– Я только посмотрю, как там у меня дед, – негромко сказала Юля. – Я вернусь, ты не уходи. Слышишь?
Рядом с ее домом за лето соорудили новый забор. На месте снесенных лабазов разворачивалась новостройка. Я прислонился спиной к неошкуренным сосновым горбылям забора. Вышла Юля, подошла близко, заглянула в лицо немигающим взглядом. Я взял ее руки у запястий и прижал ладонями к своему полыхающему лицу. Ее пальцы шевелились, чуть поглаживая мой лоб. Весь немея от горя и прощания, обнял ее и прижался лицом к мягким шелковистым волосам. Ее руки охватили мою шею. Спросил шепотом:
Как же теперь, Юленька, как же теперь?
– Не знаю, Саня. Я рада была бы сказать тебе ту же замечательную глупость, если бы только была уверена, что мое чувство к тебе называется именно так. Поэтому ничего не спрашивай. Без слов поймешь, если такое станется со мною. Скажу только, ты мне стал очень-очень дорог.

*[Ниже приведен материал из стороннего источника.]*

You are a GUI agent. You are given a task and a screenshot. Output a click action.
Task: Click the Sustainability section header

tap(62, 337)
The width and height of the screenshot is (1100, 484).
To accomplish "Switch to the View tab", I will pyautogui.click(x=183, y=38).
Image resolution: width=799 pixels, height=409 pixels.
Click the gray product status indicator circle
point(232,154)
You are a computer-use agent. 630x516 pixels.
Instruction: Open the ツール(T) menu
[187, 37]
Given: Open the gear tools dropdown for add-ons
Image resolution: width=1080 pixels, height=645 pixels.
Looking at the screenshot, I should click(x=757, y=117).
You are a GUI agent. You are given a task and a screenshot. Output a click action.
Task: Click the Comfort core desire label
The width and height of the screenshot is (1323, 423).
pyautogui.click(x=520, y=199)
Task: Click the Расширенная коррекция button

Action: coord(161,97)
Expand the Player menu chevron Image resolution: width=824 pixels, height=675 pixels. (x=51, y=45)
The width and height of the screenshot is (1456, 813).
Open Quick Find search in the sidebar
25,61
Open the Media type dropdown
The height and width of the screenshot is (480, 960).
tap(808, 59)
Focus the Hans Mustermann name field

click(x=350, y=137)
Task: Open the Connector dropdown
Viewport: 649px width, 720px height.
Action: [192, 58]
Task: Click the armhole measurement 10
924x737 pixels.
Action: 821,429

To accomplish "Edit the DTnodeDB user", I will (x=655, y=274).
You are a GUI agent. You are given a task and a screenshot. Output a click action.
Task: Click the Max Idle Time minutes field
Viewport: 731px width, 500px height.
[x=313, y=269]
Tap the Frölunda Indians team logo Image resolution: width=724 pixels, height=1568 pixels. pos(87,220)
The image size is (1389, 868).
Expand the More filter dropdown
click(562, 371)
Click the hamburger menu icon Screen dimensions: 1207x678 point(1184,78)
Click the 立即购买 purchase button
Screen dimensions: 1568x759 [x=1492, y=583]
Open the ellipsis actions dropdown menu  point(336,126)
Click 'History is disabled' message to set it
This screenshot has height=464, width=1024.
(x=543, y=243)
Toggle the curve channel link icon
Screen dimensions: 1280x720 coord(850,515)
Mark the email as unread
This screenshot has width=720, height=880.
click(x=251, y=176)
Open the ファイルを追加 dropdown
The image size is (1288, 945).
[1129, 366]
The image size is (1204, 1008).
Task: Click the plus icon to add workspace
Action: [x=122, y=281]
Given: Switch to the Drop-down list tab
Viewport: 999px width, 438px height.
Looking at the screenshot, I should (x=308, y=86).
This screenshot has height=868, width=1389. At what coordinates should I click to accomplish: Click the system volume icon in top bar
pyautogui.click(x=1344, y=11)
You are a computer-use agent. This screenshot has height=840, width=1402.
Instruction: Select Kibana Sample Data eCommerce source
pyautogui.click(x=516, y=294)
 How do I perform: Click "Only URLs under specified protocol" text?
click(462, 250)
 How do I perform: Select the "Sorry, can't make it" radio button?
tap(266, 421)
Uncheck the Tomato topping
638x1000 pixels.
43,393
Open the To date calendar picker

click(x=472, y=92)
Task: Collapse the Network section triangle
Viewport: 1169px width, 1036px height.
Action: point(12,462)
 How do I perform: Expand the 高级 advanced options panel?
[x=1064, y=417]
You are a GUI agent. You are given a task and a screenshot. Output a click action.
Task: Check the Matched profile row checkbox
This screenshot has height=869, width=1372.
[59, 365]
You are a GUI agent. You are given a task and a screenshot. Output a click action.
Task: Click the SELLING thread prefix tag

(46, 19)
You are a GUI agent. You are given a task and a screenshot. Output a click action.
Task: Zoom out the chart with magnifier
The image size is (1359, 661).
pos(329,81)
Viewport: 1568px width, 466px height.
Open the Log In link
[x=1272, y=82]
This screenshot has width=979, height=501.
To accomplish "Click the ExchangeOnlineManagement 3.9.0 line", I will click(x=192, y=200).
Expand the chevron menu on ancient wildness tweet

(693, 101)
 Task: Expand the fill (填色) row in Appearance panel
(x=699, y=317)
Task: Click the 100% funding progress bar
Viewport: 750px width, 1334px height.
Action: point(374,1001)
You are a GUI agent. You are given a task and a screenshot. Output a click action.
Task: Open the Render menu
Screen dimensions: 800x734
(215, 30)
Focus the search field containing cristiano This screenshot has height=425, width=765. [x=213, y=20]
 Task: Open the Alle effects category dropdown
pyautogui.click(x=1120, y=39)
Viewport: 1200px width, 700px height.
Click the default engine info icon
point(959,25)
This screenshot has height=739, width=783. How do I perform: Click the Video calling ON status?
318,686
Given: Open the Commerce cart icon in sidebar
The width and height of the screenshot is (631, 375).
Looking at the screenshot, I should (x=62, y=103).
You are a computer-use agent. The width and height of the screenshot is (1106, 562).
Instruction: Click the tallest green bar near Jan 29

Сквозь ее шепот прозвучали чьи-то шаги.
– Ну вот, мы с тобою и помолвлены теперь в прямом смысле этого слова, – сказала Юля, отстраняясь.– Что значит?
– Помолвлены – это ведь от слова, "молва"? Соседка прошла. Завтра весь двор будет знать, что Юлька целовалась у ворот со своим белобрысым однокурсником. Я им давно покоя не даю. Двадцать один год уже – засиделась в девках!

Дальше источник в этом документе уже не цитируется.